А маму Нину я помню только летом. Приезжала она — если приезжала — к десяти. Бабушка завешивала окна вымоченными простынями; вместе с мокрой прохладой в наш домик проникали надежные
Пляжный песок был желтый и тяжелый; море глинистое, мелкое, горячее. Даже мне приходилось идти и идти, пока вода становилась по горло. Сверху было все так же тепло, а внизу, под животом, прохладно. Я нырял, приоткрывал глаза, и сквозь желтую муть различал сарделистые ляжки толстых женщин и белые детские попы с осьминожьими отростками ног. Когда в ушах начинало гудеть, возвращался на подстилку, клал мокрую голову на мамин горячий живот, и ощущал, как дрожит и покрывается пупырышками ее мягкая кожа. Мама Нина запускала руку в мою шевелюру, и молча, как песика, почесывала. Мне хотелось сдвинуться повыше, там, где податливая грудь, но я не решался.
Проходило пять минут, и мама Нина спрашивала — всякий раз одно и то же.
— Расскажи мне, Пашуня, как жизнь молодая.
Мамин голос звучал глубоко и влажно, но сама она была как будто бы не здесь. Я отвечал губами в живот, почти целуя. Хорошо живу; дочитал вот про Тему и Жучку; Витьке попали камнем в висок, и он говорит, что в армии служить не сможет… но ни мне, ни маме ответ был не нужен. Мне ее было — мало. Она была где-то там, высоко. Я хотел, чтобы она спустилась ко мне, на землю. И однажды ответил:
— Плохо, мама Нина.
— А что у нас такое?
— Меня деееда с бабкой обижают! — жалость к самому себе накатила снизу, из солнечного сплетения, поднялась по пищеводу в горло, надавила на глазные яблоки, и мамина кожа стала соленой и мокрой. Я ее лизнул, заранее зная, о чем меня сейчас спросят, и придумывая, что же такое сказать.
— Это что-то новенькое, Павел. Как же они тебя обижают? Да не лижи ты меня! фу, как собака.
— Мамочка, я тебя огорчить боялся!
— Ну что, что такое?
Я никогда не врал, потому что не умел придумать. Даже когда меня ловили на месте преступления и задавали строгие вопросы: правда ли, Пашуня, что… — я тупо замолкал, отклячивал нижнюю губу и опускал глаза. Но в этот день что-то во мне свернулось, как сворачивается вентиль у медного крана. В глазах потемнело; я словно бы увидел самого себя.
На уличной газовой горелке стояло наше темнозеленое ведро.
Кипящая вода стекала по стенке, оставляя мутный след; тяжелая и потная бабуля придавливала крышку, но как только отпускала, крышку тут же вздыбливала алая холка огромного рака, колючий ус и мощная клешня выпрастывались наружу; вода опять убегала за край…

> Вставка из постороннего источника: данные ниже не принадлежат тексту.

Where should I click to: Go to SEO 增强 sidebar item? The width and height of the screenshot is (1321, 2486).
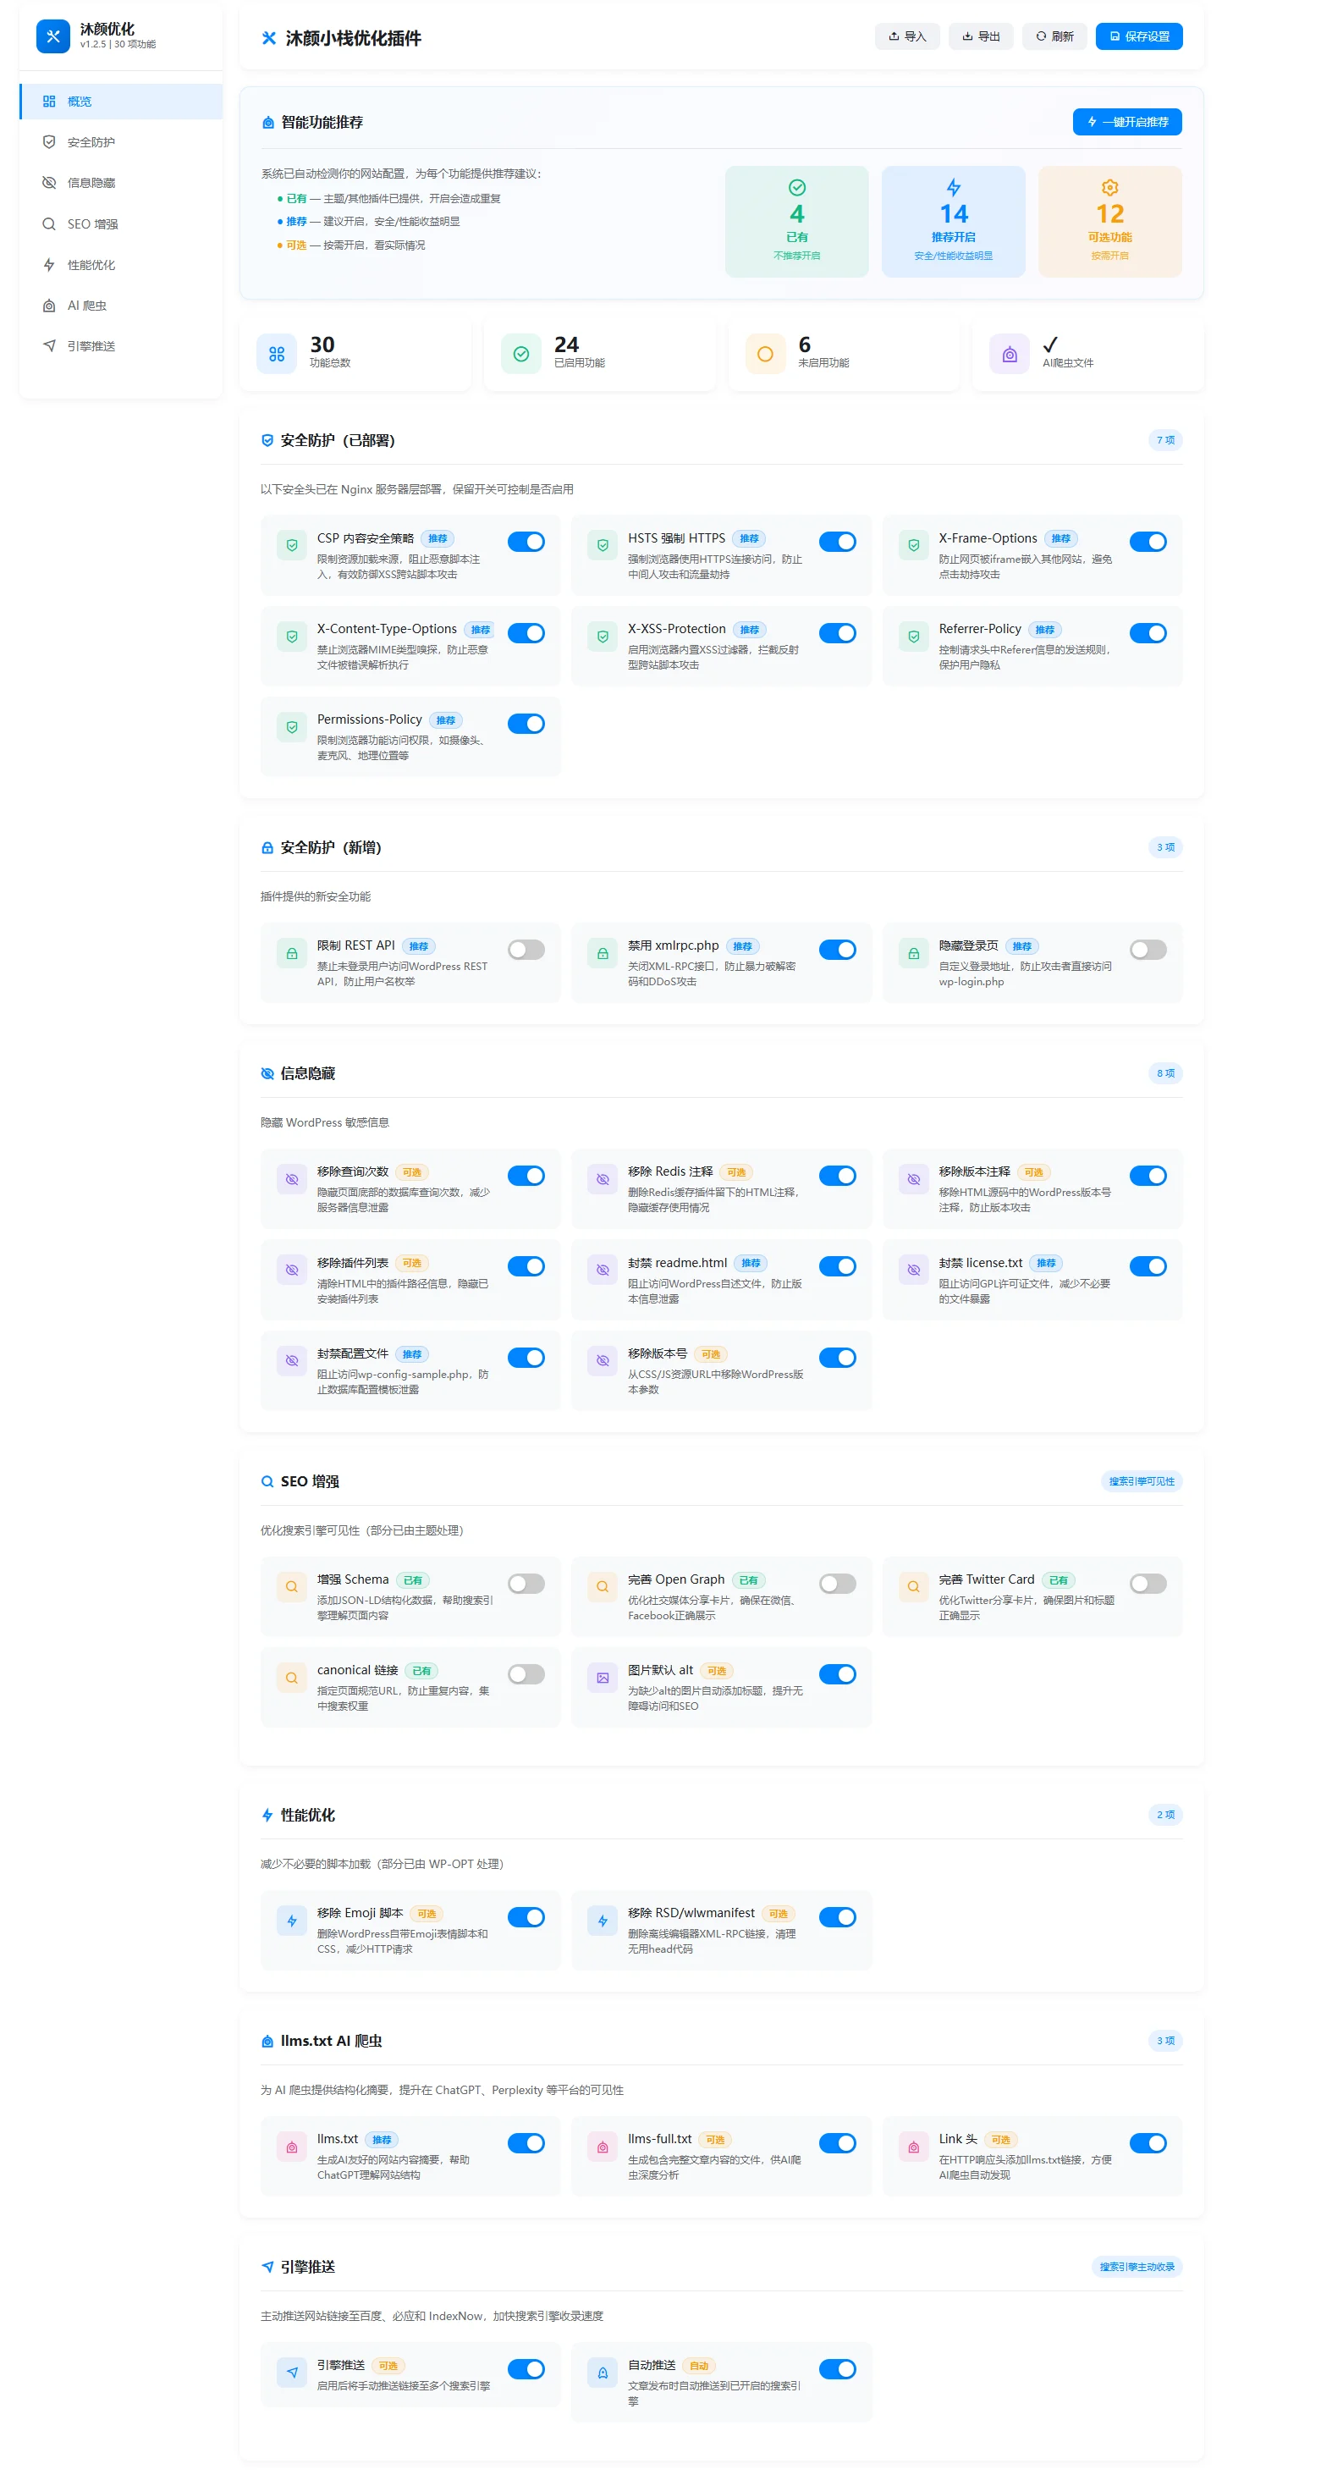point(92,224)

Вот мы уже сидим за столом, под шелковицей, раки дымятся в огромной миске, скользко пахнет раскаленная клеенка; господи, как же мне хочется рака, вот этого, большого, темно-красного, в шершавом панцире, с приставшим лавровым листом! Но бабушка кладет мне маленького, жалкого, с оторванной клешней, а большого, целенького отдает соседскому Вовану. И дедушка еще зачем-то говорит: Пашуля, не ширяй глазами, смотри в свою тарелку...
Я уже рыдаю в голос. Ничего такого не было, а ведь как будто было! Нужно только подобрать слова — и они приходят, из какой-то старой книжки.